SUPPLIED MATERIAL |
┄┄┄┄┄┄

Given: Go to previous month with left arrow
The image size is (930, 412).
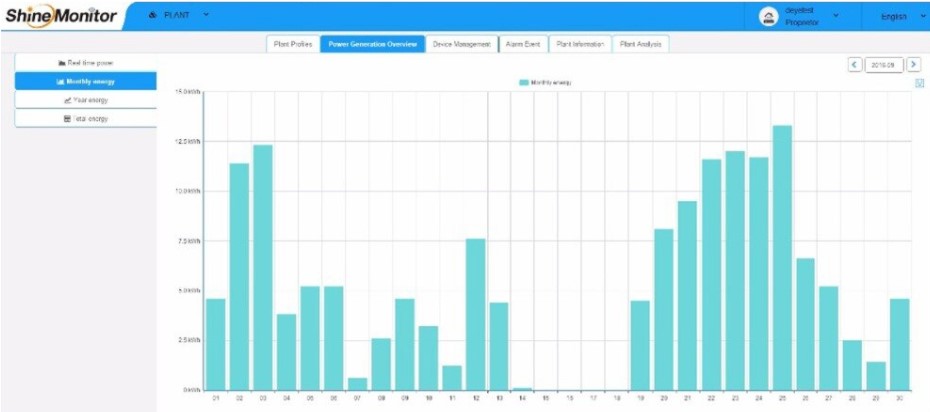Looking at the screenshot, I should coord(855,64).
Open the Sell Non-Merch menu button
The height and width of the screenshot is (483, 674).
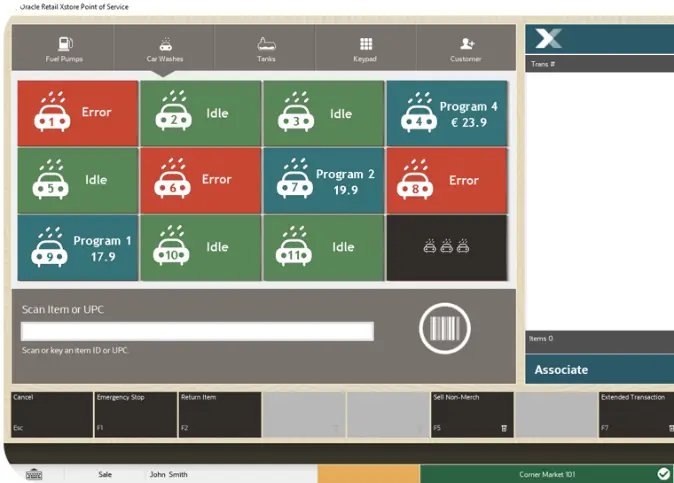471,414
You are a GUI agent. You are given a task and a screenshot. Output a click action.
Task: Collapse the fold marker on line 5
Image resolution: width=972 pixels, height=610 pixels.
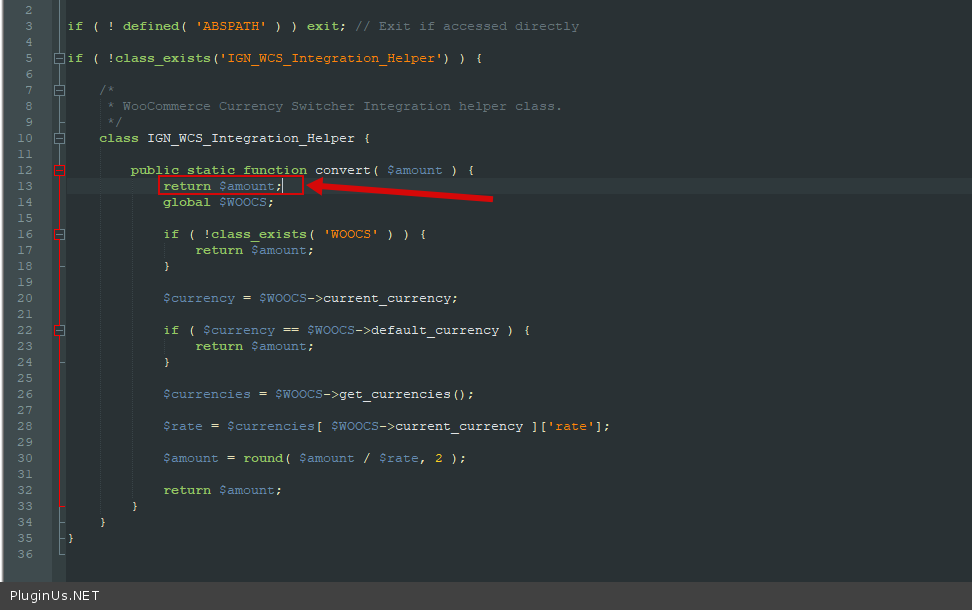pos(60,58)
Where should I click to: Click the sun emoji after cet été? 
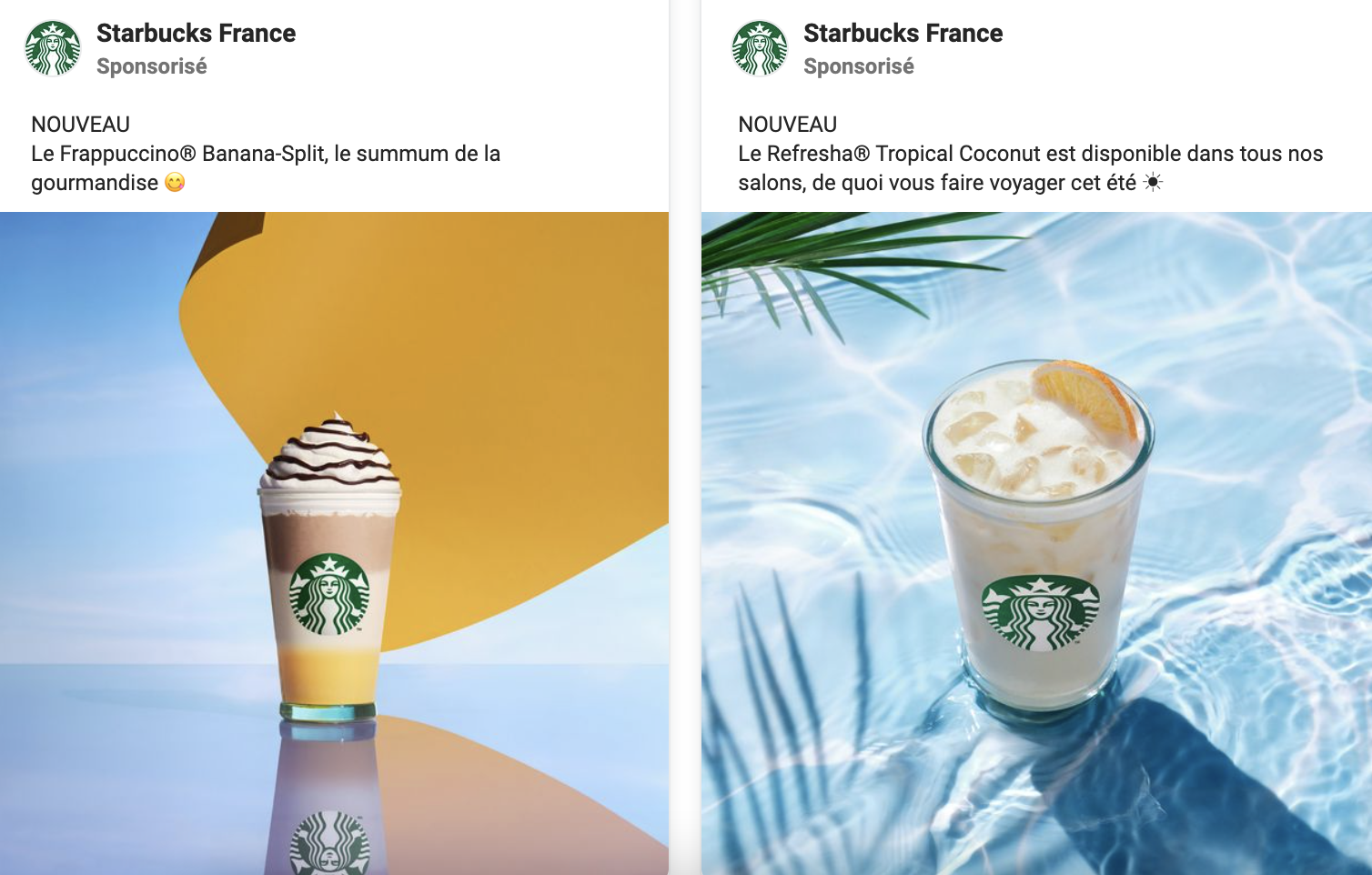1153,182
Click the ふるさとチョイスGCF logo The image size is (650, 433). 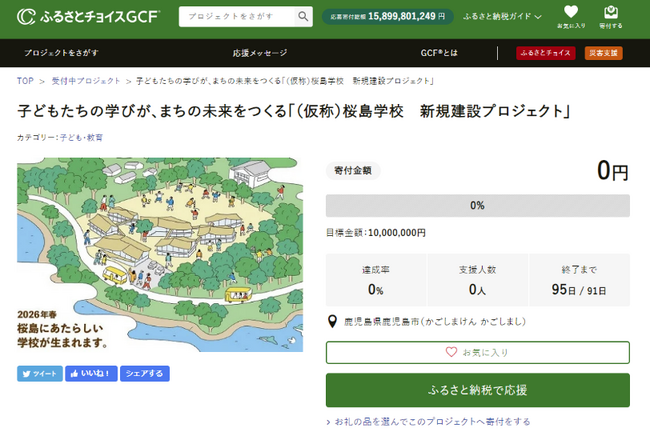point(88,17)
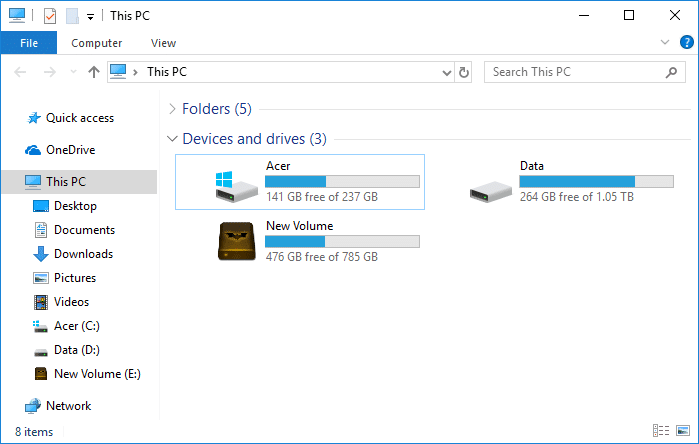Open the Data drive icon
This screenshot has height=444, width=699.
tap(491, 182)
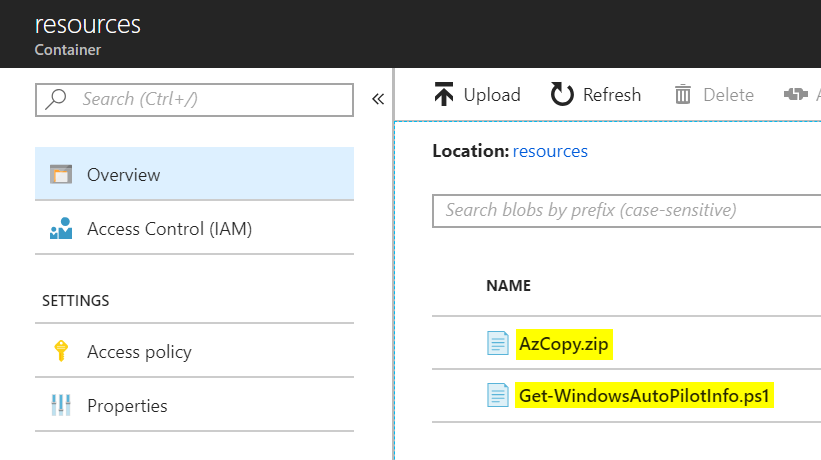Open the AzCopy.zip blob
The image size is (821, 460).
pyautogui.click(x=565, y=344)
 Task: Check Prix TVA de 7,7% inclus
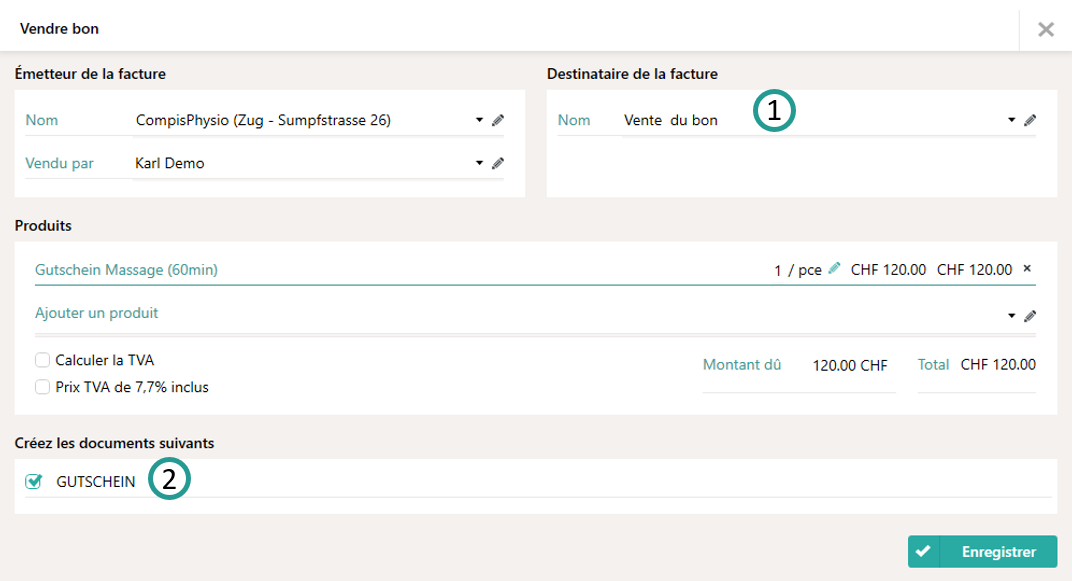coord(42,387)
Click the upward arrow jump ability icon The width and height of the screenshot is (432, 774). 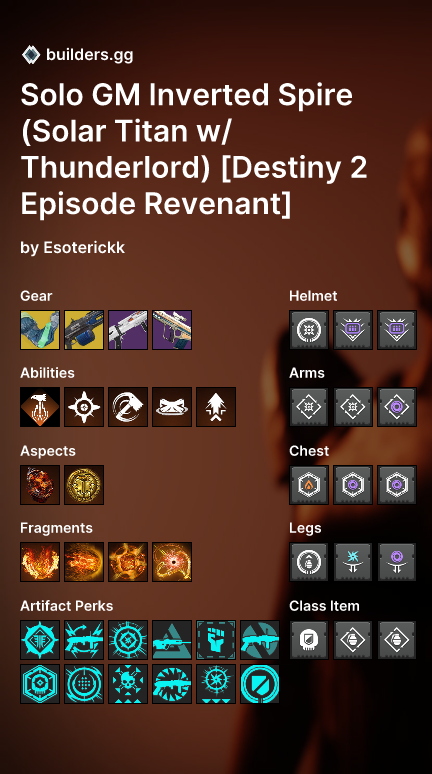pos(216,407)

┄┄┄┄┄┄

Please return, exactly as written, the lines from the first line of the records above through the line containing "Task: Collapse the fold marker on line 5", both included, leaving out any pictures.

YOUR RESPONSE |
Given: Go to previous month with left arrow
The image size is (930, 412).
Looking at the screenshot, I should coord(855,64).
Open the Sell Non-Merch menu button
The height and width of the screenshot is (483, 674).
471,414
You are a GUI agent. You are given a task and a screenshot. Output a click action.
Task: Collapse the fold marker on line 5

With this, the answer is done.